Prima di addentrarci nell’analisi delle sue principali caratteristiche, è opportuna una breve digressione sui suoi predecessori, gli standard ISO 27001 e 27002, di cui lo standard in questione costituisce una “lex specialis”, in quanto muove dai principi e dalle procedure da essi presupposti.

Le basi dell’ ISO 27018: gli standards 27001 e 27002
Il 27001 è uno standard rivolto alle organizzazioni che intendano adottare una policy di gestione dei rischi dei propri sistemi IT (Information Security Management System, ISMS). Esso stabilisce una serie di requisiti generici che i possessori della certificazione sono chiamati ad avere affinchè le informazioni contenute nei propri sistemi IT possano essere ritenute al sicuro, ma non distingue gli enti certificati nè per natura, nè per dimensione.

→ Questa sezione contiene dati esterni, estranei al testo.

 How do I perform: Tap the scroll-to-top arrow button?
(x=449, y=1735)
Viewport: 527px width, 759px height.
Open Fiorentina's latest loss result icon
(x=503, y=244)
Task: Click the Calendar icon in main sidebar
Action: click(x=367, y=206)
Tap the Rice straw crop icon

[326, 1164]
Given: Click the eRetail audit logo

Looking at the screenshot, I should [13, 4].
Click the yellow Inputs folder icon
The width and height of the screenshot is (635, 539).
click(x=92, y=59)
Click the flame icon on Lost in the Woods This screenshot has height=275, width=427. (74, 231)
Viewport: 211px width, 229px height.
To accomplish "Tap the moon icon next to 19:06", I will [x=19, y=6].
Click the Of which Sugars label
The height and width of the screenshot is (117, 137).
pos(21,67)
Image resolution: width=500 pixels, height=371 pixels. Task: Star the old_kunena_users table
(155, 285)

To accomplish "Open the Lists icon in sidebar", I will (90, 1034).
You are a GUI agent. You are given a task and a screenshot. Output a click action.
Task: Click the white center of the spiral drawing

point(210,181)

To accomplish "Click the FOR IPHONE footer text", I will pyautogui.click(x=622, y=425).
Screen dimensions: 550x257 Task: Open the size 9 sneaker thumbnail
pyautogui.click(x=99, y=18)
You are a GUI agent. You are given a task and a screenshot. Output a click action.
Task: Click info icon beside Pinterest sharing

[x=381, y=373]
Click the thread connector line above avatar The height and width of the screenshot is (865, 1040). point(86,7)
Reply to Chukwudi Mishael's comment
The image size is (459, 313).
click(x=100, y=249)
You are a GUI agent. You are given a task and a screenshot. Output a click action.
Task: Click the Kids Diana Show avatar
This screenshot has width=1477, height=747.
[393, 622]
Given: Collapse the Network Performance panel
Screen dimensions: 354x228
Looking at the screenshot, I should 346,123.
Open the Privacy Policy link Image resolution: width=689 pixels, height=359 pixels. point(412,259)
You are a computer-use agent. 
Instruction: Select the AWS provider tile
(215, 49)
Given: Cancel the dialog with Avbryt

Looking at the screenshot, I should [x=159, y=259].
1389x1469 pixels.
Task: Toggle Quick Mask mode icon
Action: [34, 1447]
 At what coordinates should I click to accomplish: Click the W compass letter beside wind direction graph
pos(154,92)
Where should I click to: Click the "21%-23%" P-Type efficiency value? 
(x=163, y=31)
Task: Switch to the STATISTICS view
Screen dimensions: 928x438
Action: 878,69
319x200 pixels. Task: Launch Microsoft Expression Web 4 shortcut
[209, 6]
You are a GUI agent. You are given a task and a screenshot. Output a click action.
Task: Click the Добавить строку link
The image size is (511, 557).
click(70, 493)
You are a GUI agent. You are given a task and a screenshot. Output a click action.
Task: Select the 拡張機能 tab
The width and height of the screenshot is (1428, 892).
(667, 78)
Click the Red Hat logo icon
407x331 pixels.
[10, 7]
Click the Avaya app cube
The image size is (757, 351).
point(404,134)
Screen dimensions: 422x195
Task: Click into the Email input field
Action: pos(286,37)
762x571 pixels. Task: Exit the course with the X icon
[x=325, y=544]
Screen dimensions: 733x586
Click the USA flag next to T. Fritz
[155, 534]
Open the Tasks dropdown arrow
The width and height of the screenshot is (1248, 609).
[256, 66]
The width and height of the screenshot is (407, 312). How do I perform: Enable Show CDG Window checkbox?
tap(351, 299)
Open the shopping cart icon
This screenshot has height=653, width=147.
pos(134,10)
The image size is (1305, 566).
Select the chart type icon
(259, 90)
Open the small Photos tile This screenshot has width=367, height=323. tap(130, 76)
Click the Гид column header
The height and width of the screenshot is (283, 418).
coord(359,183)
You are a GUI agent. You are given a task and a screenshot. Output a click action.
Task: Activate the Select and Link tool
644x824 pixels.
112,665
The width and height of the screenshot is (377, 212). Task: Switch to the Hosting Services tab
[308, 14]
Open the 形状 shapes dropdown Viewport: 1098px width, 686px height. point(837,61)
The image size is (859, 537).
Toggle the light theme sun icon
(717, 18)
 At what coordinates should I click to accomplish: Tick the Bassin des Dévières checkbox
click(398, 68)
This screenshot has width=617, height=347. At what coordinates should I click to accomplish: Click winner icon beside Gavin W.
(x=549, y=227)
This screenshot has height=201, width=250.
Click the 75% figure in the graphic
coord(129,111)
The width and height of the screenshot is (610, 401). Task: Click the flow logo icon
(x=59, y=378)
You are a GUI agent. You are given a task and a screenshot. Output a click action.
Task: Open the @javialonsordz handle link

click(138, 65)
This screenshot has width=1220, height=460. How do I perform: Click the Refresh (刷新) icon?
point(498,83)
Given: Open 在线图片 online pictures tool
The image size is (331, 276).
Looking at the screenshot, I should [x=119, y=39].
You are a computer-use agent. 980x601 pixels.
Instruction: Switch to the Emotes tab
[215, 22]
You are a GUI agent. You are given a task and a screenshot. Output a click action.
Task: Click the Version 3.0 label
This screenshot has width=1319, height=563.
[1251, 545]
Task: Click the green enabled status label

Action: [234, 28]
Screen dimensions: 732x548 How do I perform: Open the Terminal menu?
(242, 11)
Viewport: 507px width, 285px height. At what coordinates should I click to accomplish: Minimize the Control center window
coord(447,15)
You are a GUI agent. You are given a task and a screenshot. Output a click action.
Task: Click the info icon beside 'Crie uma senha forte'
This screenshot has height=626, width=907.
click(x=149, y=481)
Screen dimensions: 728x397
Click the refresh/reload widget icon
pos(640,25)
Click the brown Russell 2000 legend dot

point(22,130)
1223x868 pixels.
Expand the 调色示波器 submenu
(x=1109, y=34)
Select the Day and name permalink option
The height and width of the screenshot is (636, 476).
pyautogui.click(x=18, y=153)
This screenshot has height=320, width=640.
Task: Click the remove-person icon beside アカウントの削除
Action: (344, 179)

Ad un livello maggiore di dettaglio si inserisce invece lo standard ISO 27002, attraverso il quale, a partire da un’analisi dei rischi specifici dei propri sistemi IT, gli enti certificati stabiliscono:

Controlli specifici di sicurezza, che possono essere tratti da quelli contenuti nello standard oppure sviluppati ex novo sulla base delle proprie esigenze, nel rispetto dello standard;
Elaborare le proprie linee guida per la gestione della sicurezza informatica.
L’ISO 27002 è lo standard da cui ISO 27018 parte e a cui esso rinvia, per quanto non specificamente disposto.

Perchè lo standard 27018
L’impiego di servizi di cloud computing è divenuto un irrinunciabile driver di efficienza per un grande numero non solo di imprese commerciali, ma anche di enti pubblici. A fronte della diffusione di questo modello computazionale, da qualche anno le autorità garanti dei dati personali hanno messo in guardia i titolari del trattamento di dati personali – tipicamente clienti di cloud provider più grandi e meglio organizzati sul piano economico, tecnico e legale – contro i rischi di scarsa trasparenza sulle modalità e sui soggetti che processano i dati, nonchè di perdita di controllo sui dati personali inviati in “nuvola”.

Scrivevano, infatti, i Garanti Privacy riuniti nel forum europeo Articolo 29, che «Affidando dati personali a sistemi gestiti da un fornitore di servizi cloud, i clienti rischiano di perdere il controllo esclusivo dei dati e di non poter prendere le misure tecniche e organizzative necessarie per garantire la disponibilità, l’integrità, la riservatezza, la trasparenza, l’isolamento , la portabilità dei dati e la possibilità di intervento sugli stessi». (Parere 5/2012 sul cloud computing, p.7).

Lo standard ISO 27018 si inserisce in questo scenario di rischio e introduce una serie di misure, procedure e controlli attraverso cui i providers di servizi cloud garantiscono il rispetto della direttiva europea sul trattamento dei dati personali, rassicurando i potenziali acquirenti circa la possibilità di controllare, sempre e in piena trasparenza, il processo subito dai dati personali entro i sistemi cloud del provider.

Lo standard consente inoltre ai potenziali acquirenti di verificare la posizione del venditore rispetto agli obblighi privacy, sia esaminando i documenti forniti da un certificatore terzo a seguito di audit 27001, oppure rivedendo la lettera periodica con cui l’ISO garantisce che gli enti certificati hanno implementato tutti i controlli previsti dallo standard 27018.

Questa procedura è stata espressamente consigliata dalle autorità garanti europee nel parere citato sopra: «La verifica o la certificazione indipendente effettuata da un terzo affidabile può essere uno strumento credibile per i fornitori cloud per dimostrare la conformità con gli obblighi posti a loro carico» (Parere 5/2012, p.24). Essa va dunque qualificata come una best practice che gioverà grandemente alla credibilità e reputazione dei fornitori cloud che se ne doteranno, in quanto sembra poter dare piena prova della conformità del provider certificato con i principi privacy sanciti dalla direttiva.